Eles não haviam feito contato visual em momento nenhum, e o ar havia ficado mais pesado depois da entrada de Morpheu.

– Por que eles são inúteis e eu trabalho melhor sozinho. – ele diz, aplicando a injeção de liquido rosa e empurrando o ombro deslocado para trás. – Fique parado, soldado.

O soldado apenas reclamou vagamente com a dor, mas não disse mais nada, engolindo o gemido sofrido que faria por conta da presença do comandante, que o observava com atenção.

– Entendi... – Morpheu responde, assistindo vagamente o doutor se movendo pela sala, pegando coisas pelo caminho.

A sala caiu em silêncio enquanto o comandante olhava calmamente na direção dos soldados que subitamente aprenderam a lidar com a dor como se não fosse nada.

Incrível.

– Diandra me disse que achava que você tivesse enlouquecido.

– Eu? Enlouquecido? – ele levanta o tom de voz, amarrando o torniquete ao redor da perna de um dos soldados para parar o sangramento persistente vindo dali. – Loucura é você acreditar que é uma profissional passível de respeito!– ele diz, propositalmente alto para que ela pudesse ouvir do corredor.

Ela entra na sala, apontando o dedo na direção dele.

– Agora escute aqui!

Morpheu da um passo para trás, arqueando as sobrancelhas e dando passagem a moça.

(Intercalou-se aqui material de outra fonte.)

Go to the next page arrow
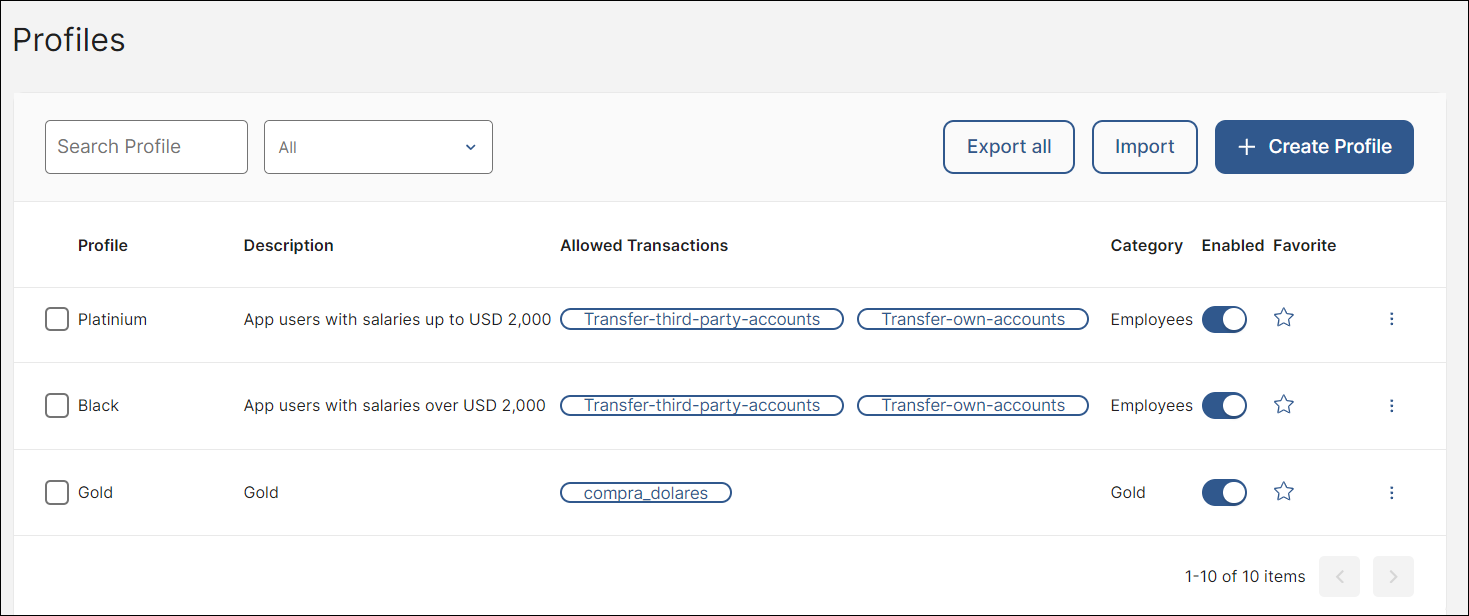The width and height of the screenshot is (1469, 616). click(1393, 577)
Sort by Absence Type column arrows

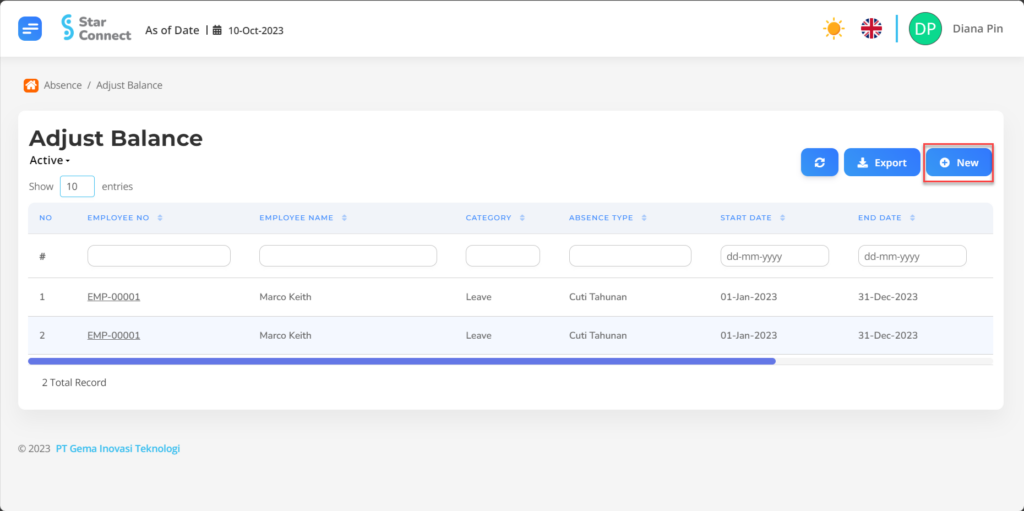[644, 218]
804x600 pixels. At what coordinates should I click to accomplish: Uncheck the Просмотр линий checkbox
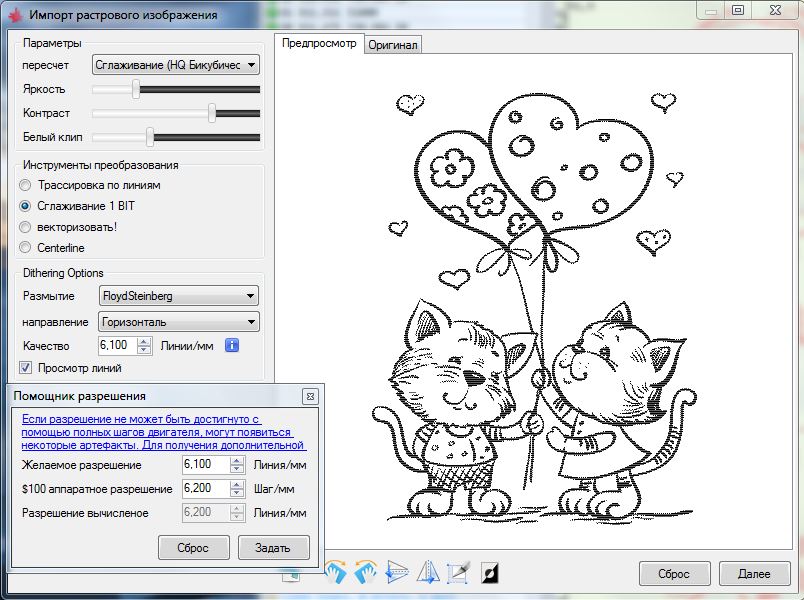(27, 368)
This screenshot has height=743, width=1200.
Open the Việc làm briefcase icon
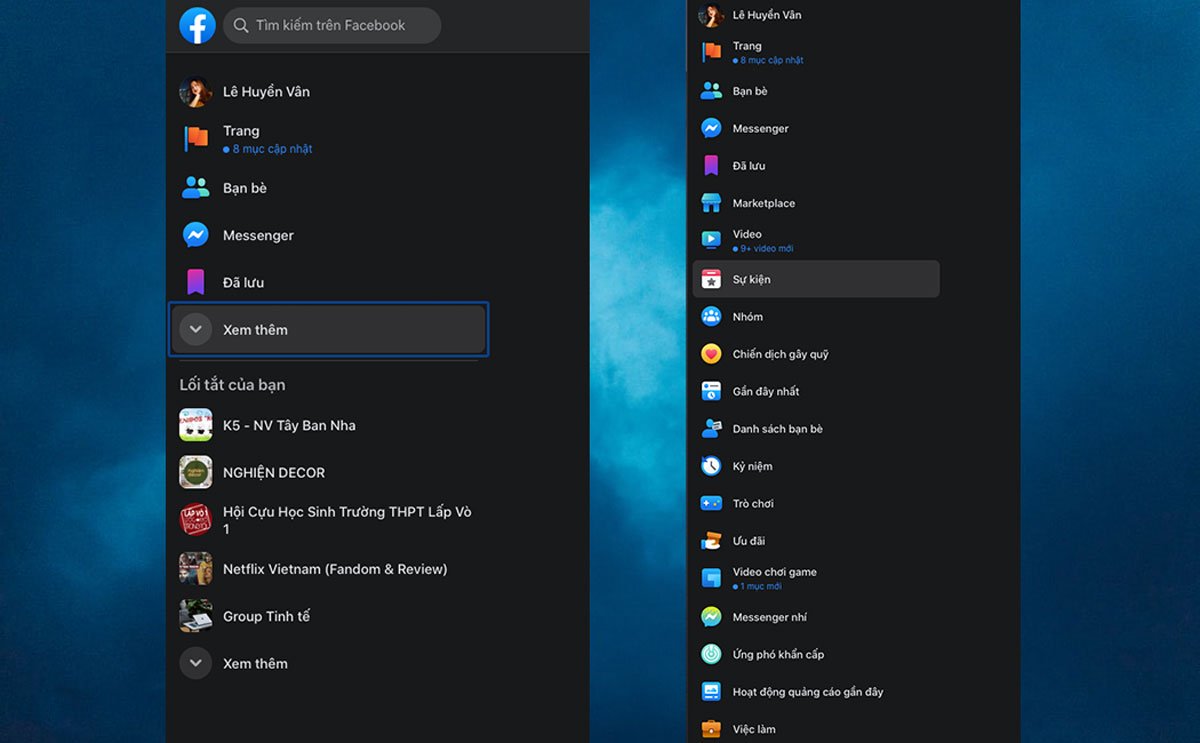[x=711, y=729]
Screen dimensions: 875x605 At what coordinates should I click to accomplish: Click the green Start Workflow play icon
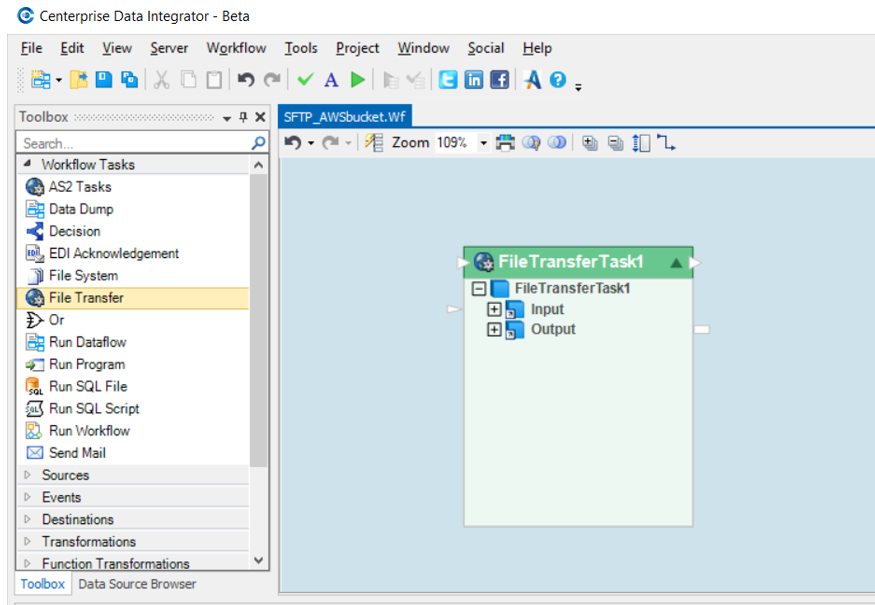coord(357,80)
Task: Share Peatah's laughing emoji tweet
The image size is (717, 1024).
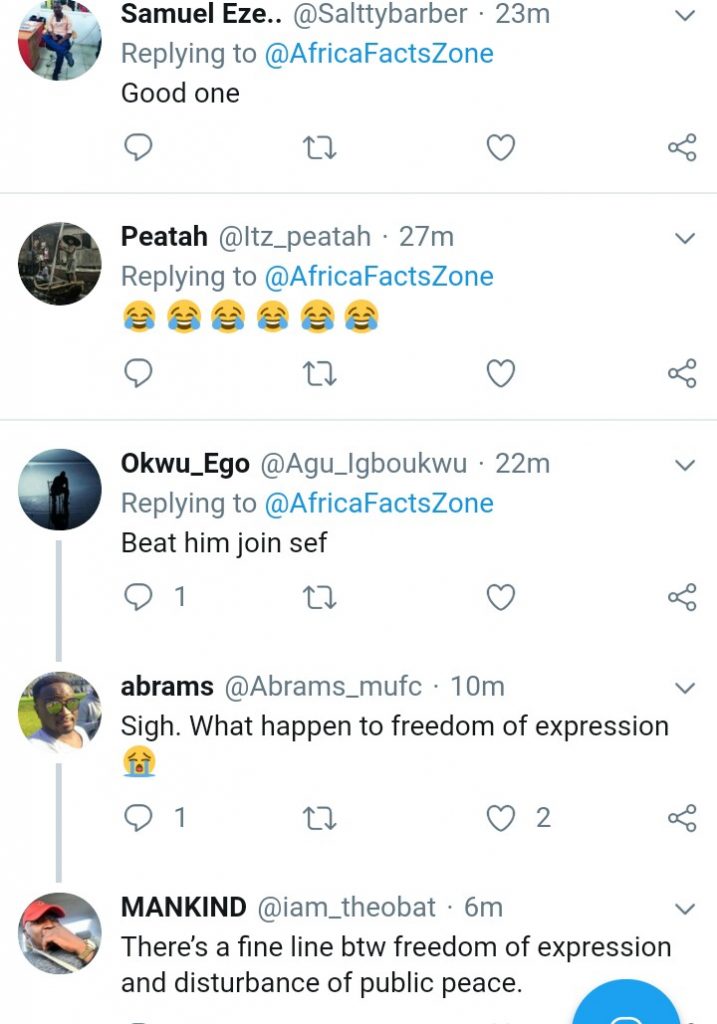Action: [681, 375]
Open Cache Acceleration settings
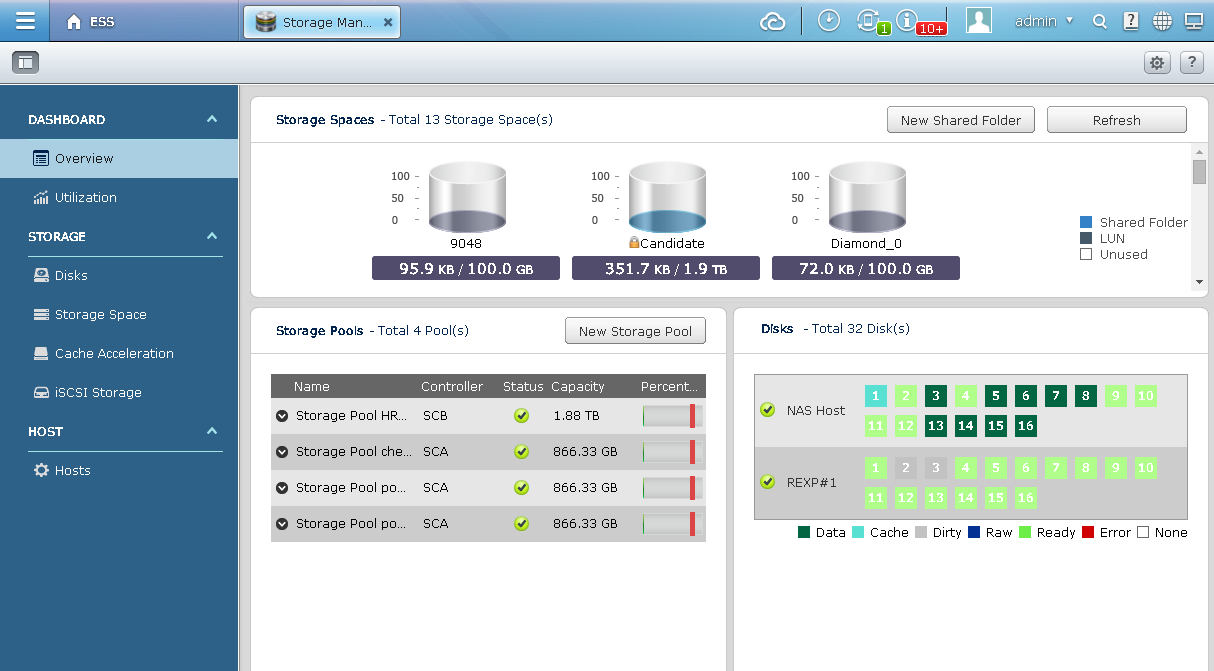Screen dimensions: 1214x671 pyautogui.click(x=114, y=353)
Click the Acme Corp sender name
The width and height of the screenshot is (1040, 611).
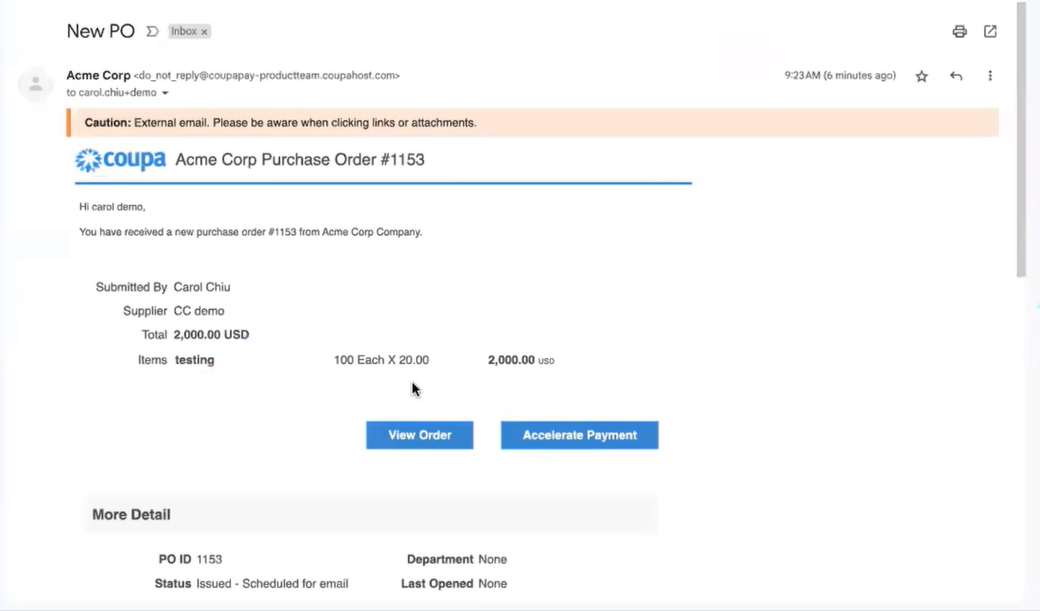pos(97,75)
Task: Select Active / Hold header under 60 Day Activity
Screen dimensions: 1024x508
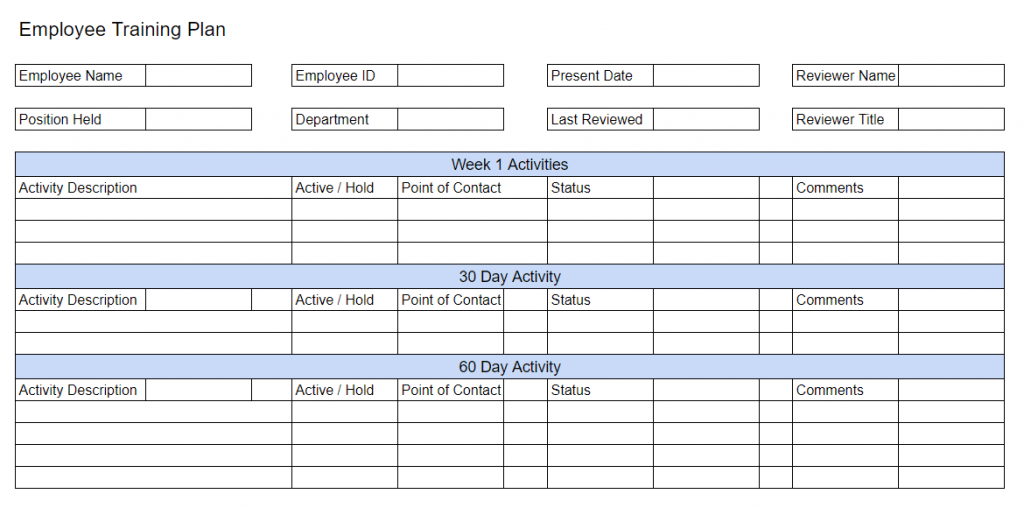Action: [x=334, y=390]
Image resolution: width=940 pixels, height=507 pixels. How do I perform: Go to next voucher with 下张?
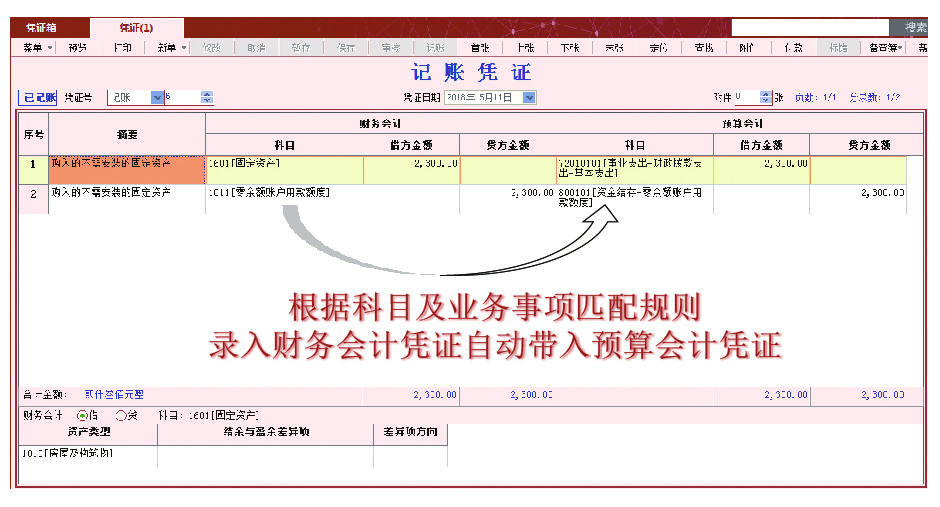(x=569, y=47)
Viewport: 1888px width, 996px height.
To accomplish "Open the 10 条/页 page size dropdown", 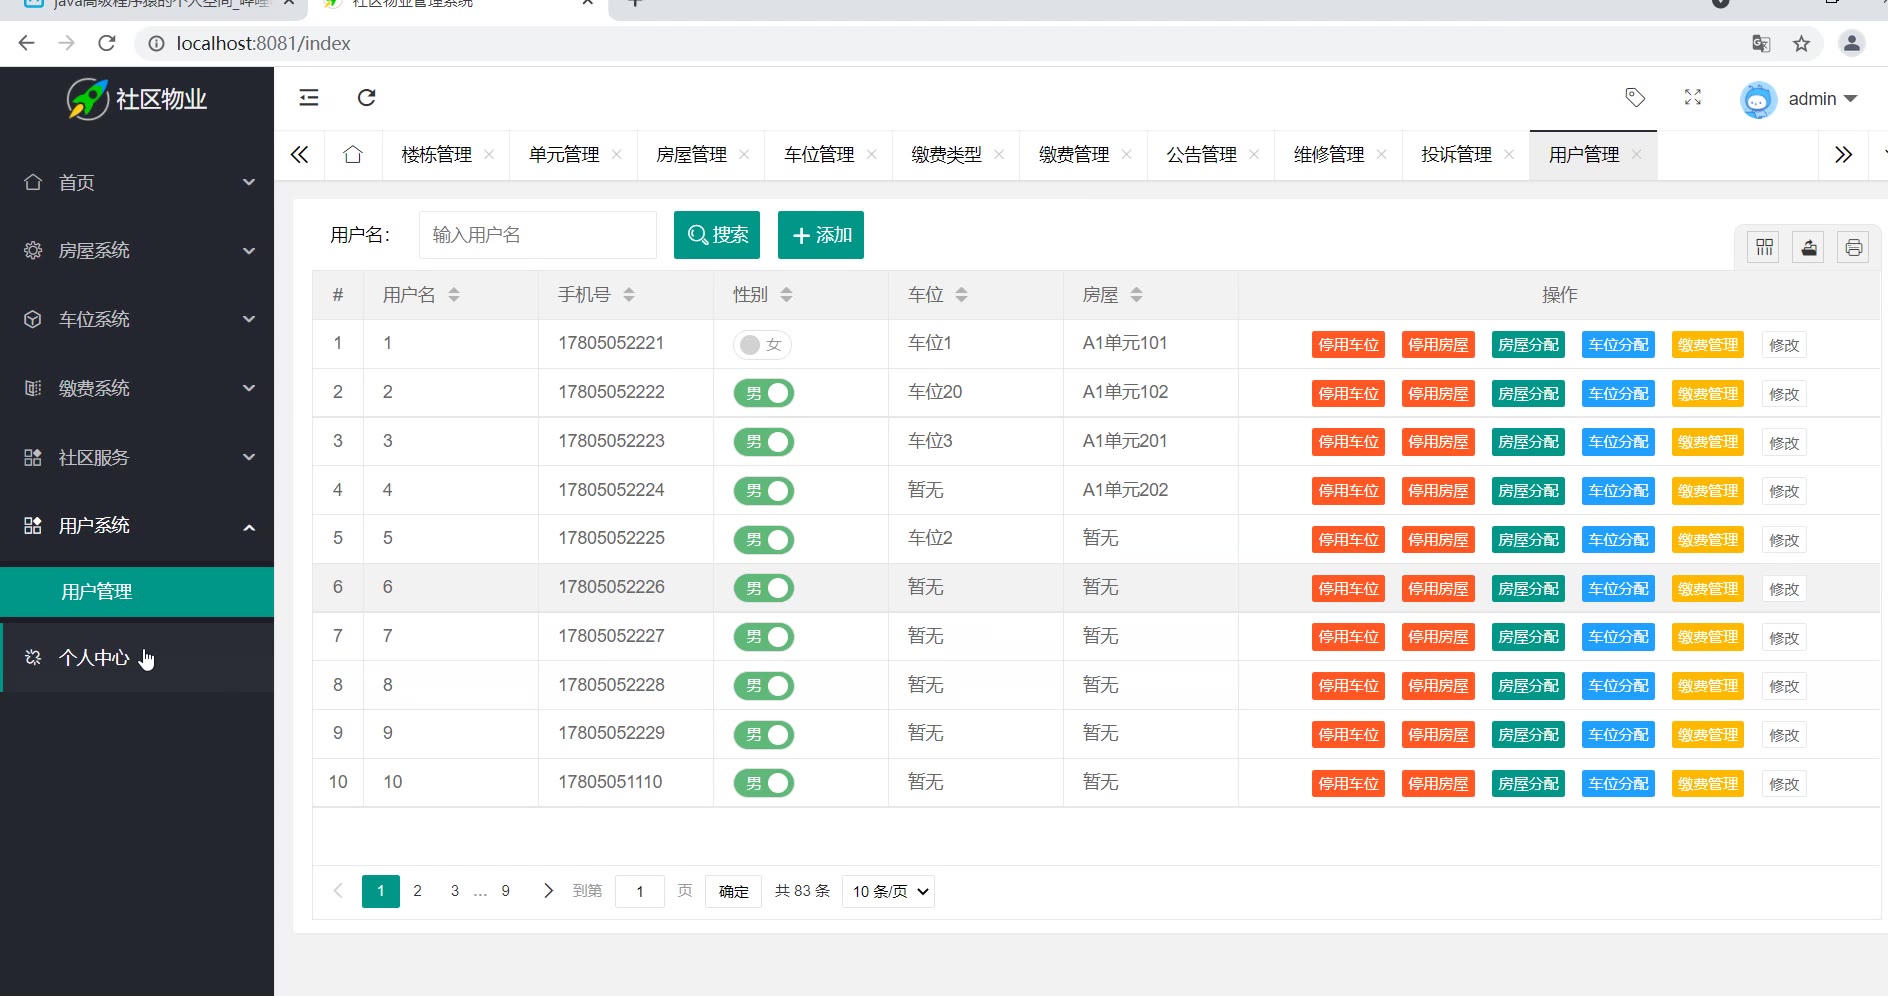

– Não, escute aqui você! – Klaus sai de perto da maca atravessando a sala a passos largos e parando em frente a ela, ela era mais alta por conta dos saltos. - Eu sou médico e tenho trabalho pra fazer, quer ser enfermeira pessoal do comandante vá em frente! Veja se eu ligo! Agora se você atrapalhar meu trabalho eu vou socar tanto essa sua cara cheia de maquiagem que você vai precisar de outra cirurgia plástica!

Morpheu refreia uma risada.

Ela parece ofendida, mas não sabe exatamente o que dizer, então ela levanta uma das mãos no ar e Klaus continua encarando-a como se a desafiasse a fazer o que pretendia e dar a ele um motivo para atirá-la imediatamente da janela.

Mas ela não faz, apenas solta uma barulho frustrado, batendo um dos pés no chão e saindo da sala a passos pesados.

Quase que imediatamente, Klaus retoma o trabalho e o comandante deixa a sala, passando pelos enfermeiros, que depois da deixa de Diandra, haviam partido pelo corredor em direção aos arquivos, buscar os papeis de transferência.